CCN family, a group of six extracellular matrix-associated proteins, plays an important role in fibrosis. WISP3 has addressed as a pro-fibrotic molecule in the development of human lung fibrosis. However, whether WISP3 involved in the activation and proliferation of renal fibroblast, and ultimately inhibited fibroblast–myofibroblast transdifferentiation remained unknown. Herein, we found that down-regulated WISP3 was involved in the fibrogenesis of rat renal NRK-49F cells induced by transforming growth (TGF-β1), which was further confirmed in a rat renal fibrosis induced by unilateral ureteral obstruction (UUO). In the present study, we aimed to investigate the roles of WISP3 in NRK-49F fibroblast–myofibroblast transdifferentiation, and the underlying mechanism. Results showed that after TGF-β1 treatment, significant increased cell proliferation, and up-regulated expressions of TGF-β1, connective tissue growth factor (CTGF), α-smooth muscle actin (α-SMA), vimentin, as well as increased concentrations of collagen types I (COL I), collagen types III (COL III) and hydroxyproline in cell culture supernatant were observed, demonstrating a successful establishment of fibroblast–myofibroblast transdifferentiation of NRK-49F cells.

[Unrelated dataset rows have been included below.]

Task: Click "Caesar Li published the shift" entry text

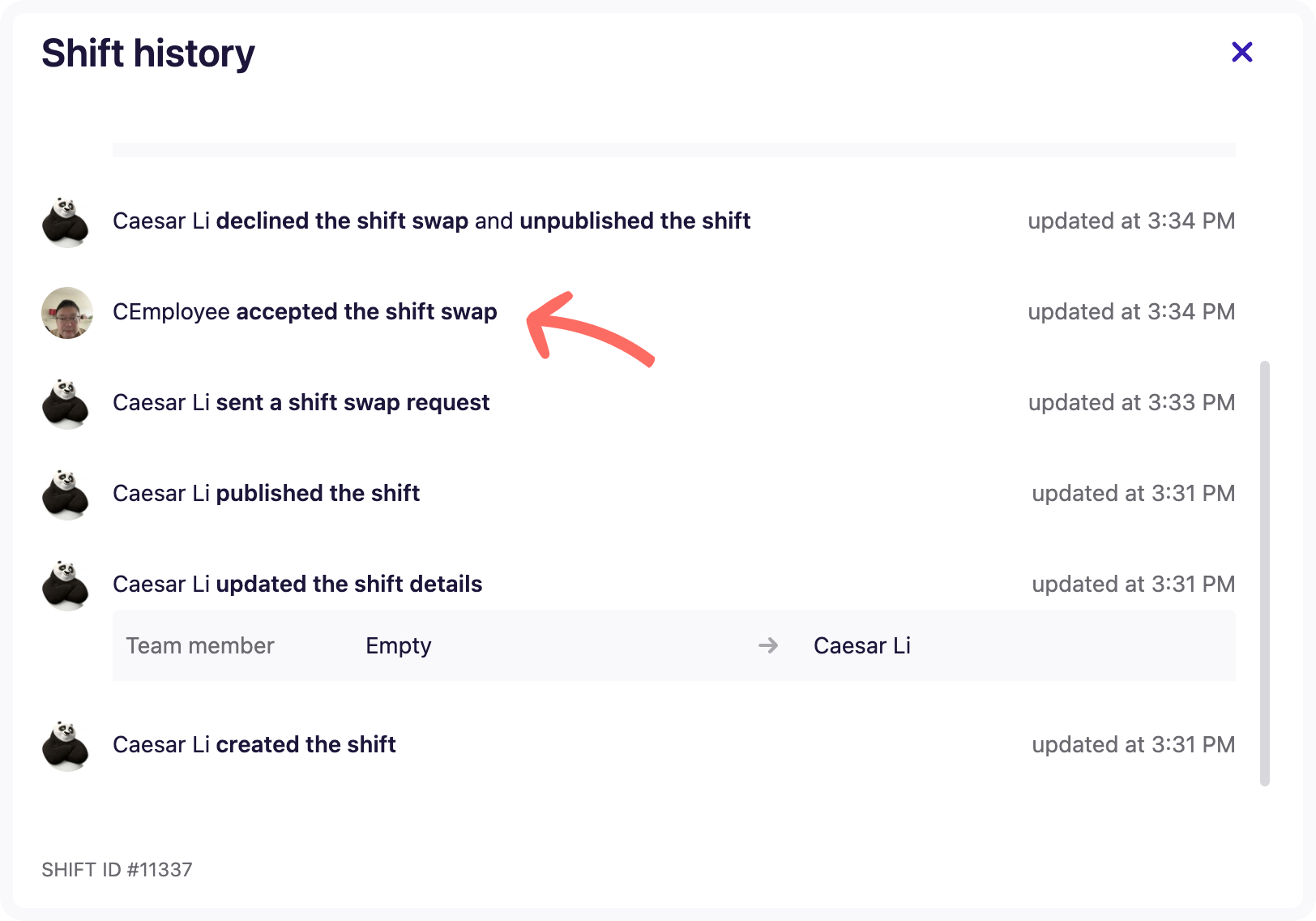Action: pos(266,494)
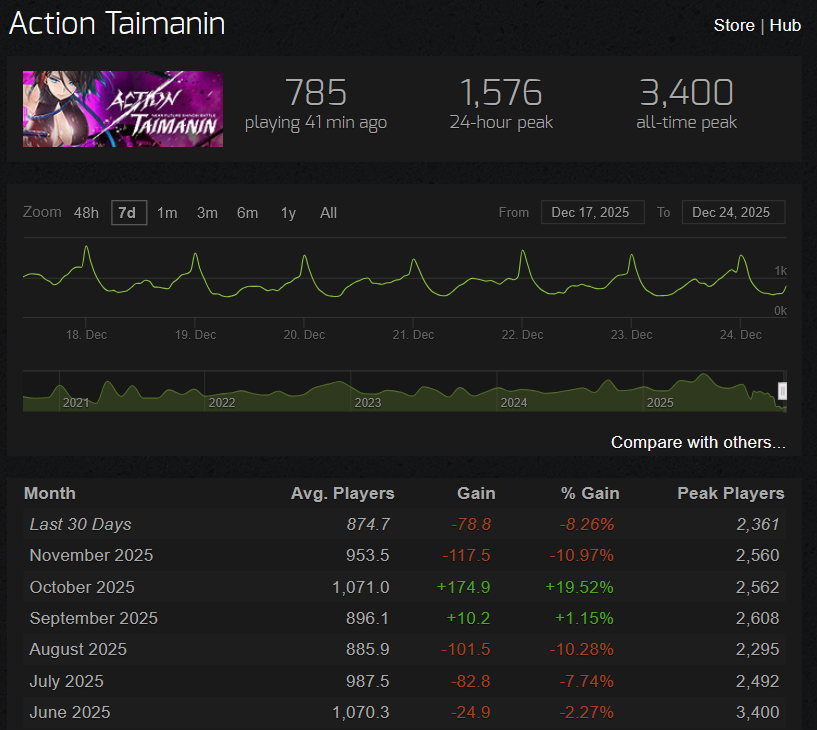Set chart zoom to 1y
This screenshot has height=730, width=817.
pos(288,213)
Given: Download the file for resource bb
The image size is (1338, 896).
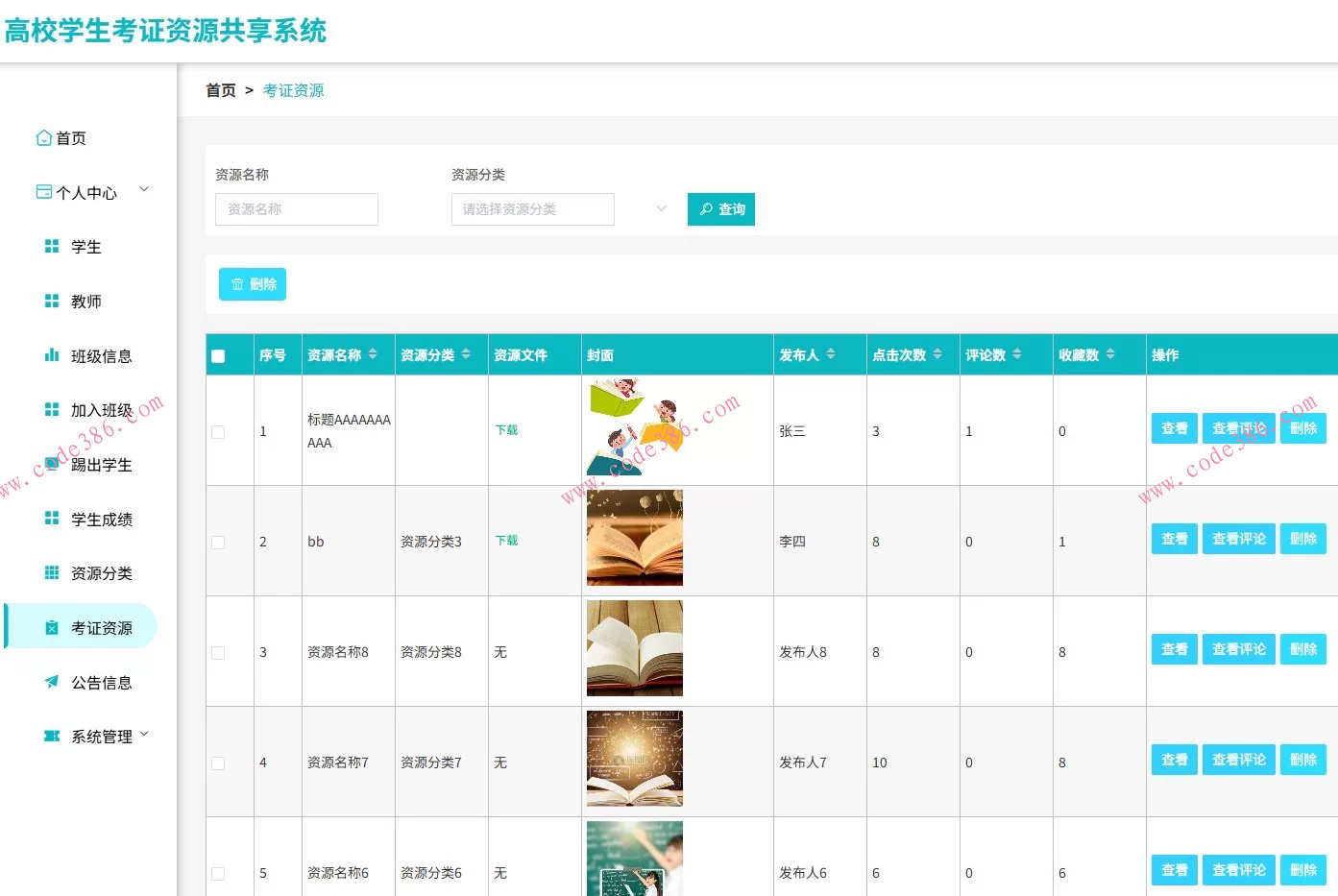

Besides, siRNA-WISP3 remarkably promoted the fibrogenesis of NRK-49F cells with or without TGF-β1 treatment, and increased mRNA levels of Axin, demonstrating that activating WNT signaling pathway was the underlying mechanism. However, lentivirus-mediated WISP3 overexpression exerted an opposite effect, protecting NRK-49F cells from transdifferentiation, and decreasing mRNA levels of Axin. In conclusion, the WISP3 played an anti-fibrotic role in NRK-49F cells, and WNT signaling pathway was the potential mechanism. WISP3 was an anti-fibrotic factor in fibroblast–myofibroblast transdifferentiation, and may be used as a possible target for prevention and treatment of human renal fibrosis.